Report how many lines in the records below hold "computer", with no other output.

Data records >>
• • •

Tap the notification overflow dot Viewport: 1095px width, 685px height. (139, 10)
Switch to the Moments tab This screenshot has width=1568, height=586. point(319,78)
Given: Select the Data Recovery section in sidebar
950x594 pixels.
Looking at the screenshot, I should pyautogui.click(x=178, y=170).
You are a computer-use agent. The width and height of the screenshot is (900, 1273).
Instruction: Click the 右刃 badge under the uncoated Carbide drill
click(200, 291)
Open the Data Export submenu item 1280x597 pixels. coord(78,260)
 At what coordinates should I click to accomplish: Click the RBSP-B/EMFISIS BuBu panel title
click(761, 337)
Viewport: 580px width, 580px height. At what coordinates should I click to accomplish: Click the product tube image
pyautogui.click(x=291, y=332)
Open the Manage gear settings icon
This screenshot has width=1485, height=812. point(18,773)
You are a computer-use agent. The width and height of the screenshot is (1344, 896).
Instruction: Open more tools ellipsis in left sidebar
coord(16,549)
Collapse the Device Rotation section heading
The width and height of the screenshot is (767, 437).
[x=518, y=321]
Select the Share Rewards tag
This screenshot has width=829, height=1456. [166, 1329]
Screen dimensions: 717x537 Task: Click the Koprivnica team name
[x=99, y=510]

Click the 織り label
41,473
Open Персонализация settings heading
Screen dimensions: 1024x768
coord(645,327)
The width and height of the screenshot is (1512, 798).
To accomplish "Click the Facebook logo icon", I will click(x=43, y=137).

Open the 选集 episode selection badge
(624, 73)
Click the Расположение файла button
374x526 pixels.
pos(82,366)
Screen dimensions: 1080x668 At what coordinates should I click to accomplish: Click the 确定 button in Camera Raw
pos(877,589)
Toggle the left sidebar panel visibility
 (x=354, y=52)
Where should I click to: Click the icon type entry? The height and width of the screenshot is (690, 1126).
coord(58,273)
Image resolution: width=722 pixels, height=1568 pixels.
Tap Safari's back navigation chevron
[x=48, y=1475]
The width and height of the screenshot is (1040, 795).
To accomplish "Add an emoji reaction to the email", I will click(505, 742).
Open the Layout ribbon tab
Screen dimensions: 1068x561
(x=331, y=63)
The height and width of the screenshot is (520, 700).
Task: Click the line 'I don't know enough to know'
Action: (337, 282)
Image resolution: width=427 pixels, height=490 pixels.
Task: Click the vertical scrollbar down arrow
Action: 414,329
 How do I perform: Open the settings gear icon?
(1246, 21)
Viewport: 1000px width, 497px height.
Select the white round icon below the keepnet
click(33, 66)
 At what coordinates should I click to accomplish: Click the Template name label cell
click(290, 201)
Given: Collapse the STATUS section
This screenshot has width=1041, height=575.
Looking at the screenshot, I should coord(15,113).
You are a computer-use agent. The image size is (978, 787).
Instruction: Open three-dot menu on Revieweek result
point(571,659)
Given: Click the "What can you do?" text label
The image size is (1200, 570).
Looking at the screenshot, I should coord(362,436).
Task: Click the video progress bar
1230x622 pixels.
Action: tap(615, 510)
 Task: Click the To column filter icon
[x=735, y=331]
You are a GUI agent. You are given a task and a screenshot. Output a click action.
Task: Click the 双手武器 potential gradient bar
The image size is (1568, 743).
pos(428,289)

• • •

Solution below >> 3